___ Text excerpt

Observer, July 31: Our interview with Aaron Sorkin, creator of The West Wing ('Wing and a prayer', Review, 10 July) repeated press speculation that he would 'hole up in a room at the Four Seasons hotel in Los Angeles and consume huge amounts of crack while, at the same time, producing huge numbers of pages for the show'. We now accept that this is untrue. We were also wrong to say that he had his first spell in rehab in 1995: it was his only stint. Furthermore, we said he was now in a new relationship with Megan Gallagher and yet she was his fiancee 15 years ago. Apologies for these errors.

Atlanta Journal-Constitution, July 24: A July 10 Metro story about security at the Fulton County Courthouse, appearing under the headline "Security fell victim to budget, panel says," contained some errors or unsubstantiated assertions. The County Commission did not cut the sheriff's budget by $5.7 million. A budget analysis provided by the county shows that the county often has trimmed budget requests by the department, but it hasn't in recent years reduced the department's spending by such a large amount. There is no evidence to support the assertion that budget cuts forced the sheriff's department to cut 234 positions or that the county had imposed a hiring freeze that prevented the sheriff's department from filling 90 open positions. Finally, a quote attributed to former Sheriff Jackie Barrett—"The department does not have the manpower to secure a new courthouse without additional staff"—referred to the new juvenile courthouse, not the courthouse that was the scene of the March 11 fatal shootings.

St. Louis Post-Dispatch, July 31: An item in Deb Peterson's column of May 11 concerning a Girls Gone Wild promotion at Al Hrabosky's Ballpark Saloon was incorrect in several respects, including when it took place and who shut it down. Hrabosky said he asked managers of his downtown tavern to end the promotion after 1:30 a.m. on May 1. Off-duty police officers providing security at the bar asked patrons to leave the premises. No minors were hauled in by police. In addition, the restaurant had permission to serve alcohol in tents on the site.

New York Times, August 1: An article in Business Day on June 27 headlined "Lawsuit of the Rings" described a court action by Peter Jackson, director of "The Fellowship of the Ring," contending that New Line Cinema, a unit of Time Warner, had committed fraud in handling the film's subsidiary rights. The article included a quotation attributed to a lawyer for New Line, said to be involved in the suit but not further identified, contending that Mr. Jackson had already received an enormous amount of money from the company and asserting, "There's a certain piggishness involved here."

______

Problem details = Name every newspaper that issues a correction in the newspaper corrections above.

___ Given information

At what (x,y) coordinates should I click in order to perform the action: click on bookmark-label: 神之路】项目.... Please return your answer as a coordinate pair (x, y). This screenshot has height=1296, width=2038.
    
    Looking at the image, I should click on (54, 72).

______

Result = Observer, Atlanta Journal-Constitution, St. Louis Post-Dispatch, New York Times